Liquidity providers generate yield from two separate sources: the premiums from the covered options they sell and the transactions fees collected from spot trading activity in the InfinityPools AMM. The premium for selling covered options is calculated by multiplying two numbers:

  1. The first number is the minimum premium that liquidity providers get paid for selling a covered option. It is the output from an equation similar to Black-Scholes. However, as mentioned above, the InfinityPools equation is both more efficient and more price accurate than Black-Scholes.

  2. The second number is called a utilization rate and is the output of a function that responds to supply and demand for leverage in the market. It allows the market to bid up the first number when there is additional demand or if there is an arbitrage opportunity.

Assuming the sum of the premiums (generated by selling covered options) and fees (generated by the spot AMM liquidity) adds up to $50 for a given duration, the payoff for a liquidity provider that deployed assets at 900 USD would look something like this:

InfinityPools's advantages vs. options markets

At the core of InfinityPools's mechanism is an automated market maker. This enables capabilities that would otherwise be impossible or very hard to do with traditional options markets. Here are a few benefits that arise from these new capabilities:

  1. Permissionless market listing: any fungible asset that can be traded can have a market created for it instantaneously.

  2. Higher leverage: options are sold on a much more granular level in terms of available strikes (theoretically unlimited). The closer an option strike is to the current market price, the higher the leverage multiple it enables. This means that InfinityPools enables traders to create positions with much higher leverage than would be otherwise possible.

  3. Reduced liquidity fragmentation:

    1. InfinityPools enables the usage of spot liquidity to create options and, as a result, any derivative. Since spot liquidity is required for any options market, liquidity no longer needs to be fragmented across two different markets.

    2. Options being sold across a larger number of strikes also means that InfinityPools can more accurately recreate desired payoffs by combining options at different strikes.

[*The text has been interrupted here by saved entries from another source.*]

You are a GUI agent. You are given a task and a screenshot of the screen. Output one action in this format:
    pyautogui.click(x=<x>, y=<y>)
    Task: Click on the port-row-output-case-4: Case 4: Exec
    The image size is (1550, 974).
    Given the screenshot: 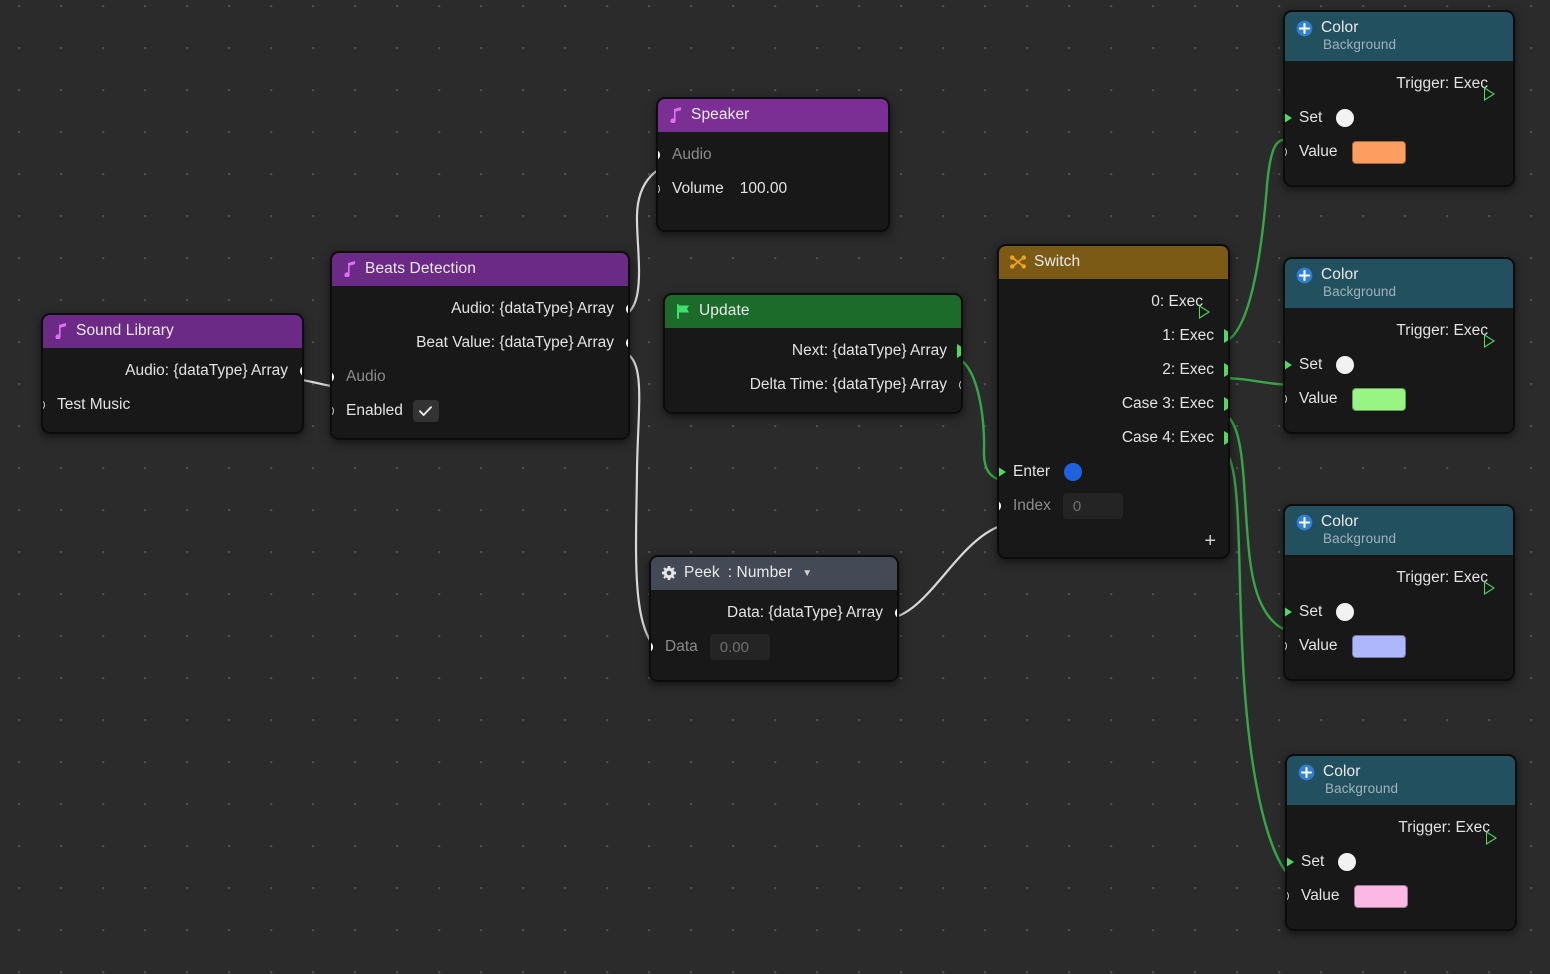 What is the action you would take?
    pyautogui.click(x=1114, y=438)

    3. InfinityPools's exponential maturity eliminates fragmentation across expiries as all positions have the same maturity profile.

Why build InfinityPools as a decentralized exchange?

Here are some financial reasons we decided to use a blockchain (Ethereum) as the settlement layer for InfinityPools as opposed to a more performant centralized venue:

  1. By codifying the InfinityPools mechanism in smart contracts, desired outcomes are enforced. This enables a wide variety of benefits including the ability to be non custodial and eliminating counterparty risk.

  2. Blockchains are also fantastic coordination systems that allow exchanges to settle transactions 24/7 in a verifiable way. This means that trades can settle almost instantly rather than in the usual T+2 way and without some of the increased operational costs that are usually associated with it.

  3. Finally, blockchains also allow for increased composability of protocols and assets. The InfinityPools benefits listed above make for a strong foundation upon which other teams can build innovative products.